§ **What is needed**:
Can the lines below, from the one that holds "Where should I" to the very end, be echoed exactly, with both ends included and no pictures?

§ **Available data**:
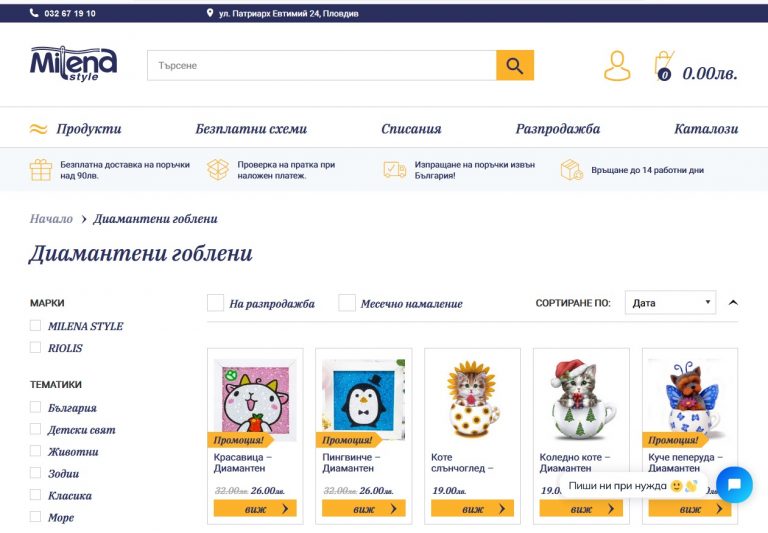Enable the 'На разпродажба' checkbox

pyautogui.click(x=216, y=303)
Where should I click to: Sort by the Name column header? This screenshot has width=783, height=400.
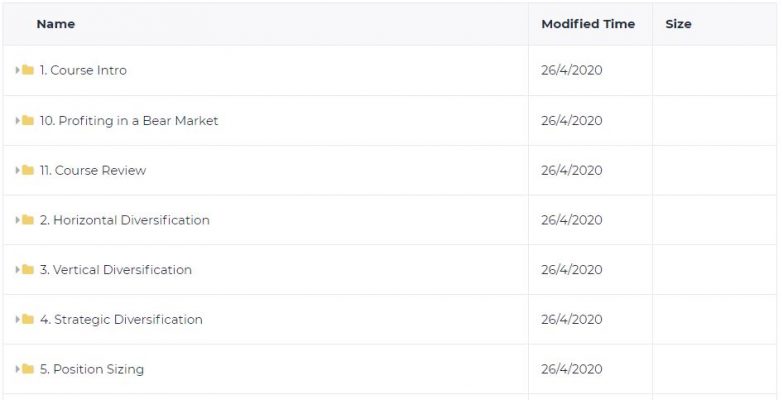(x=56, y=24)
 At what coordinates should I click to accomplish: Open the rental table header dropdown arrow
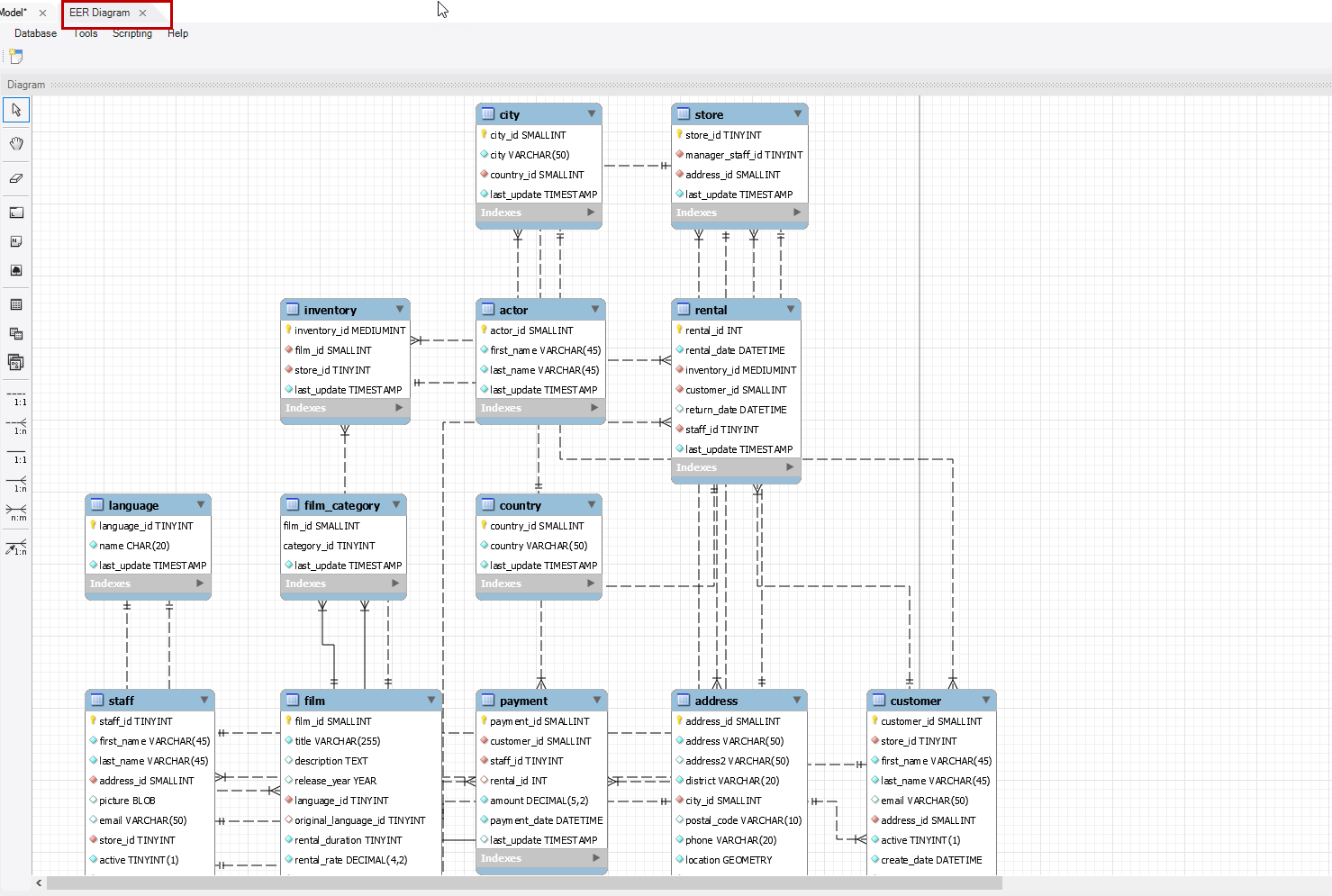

§ **Finished exercise**:
Where should I click to: Sort by the Name column header? This screenshot has width=783, height=400.
(x=56, y=24)
 At what coordinates should I click to accomplish: Open the rental table header dropdown arrow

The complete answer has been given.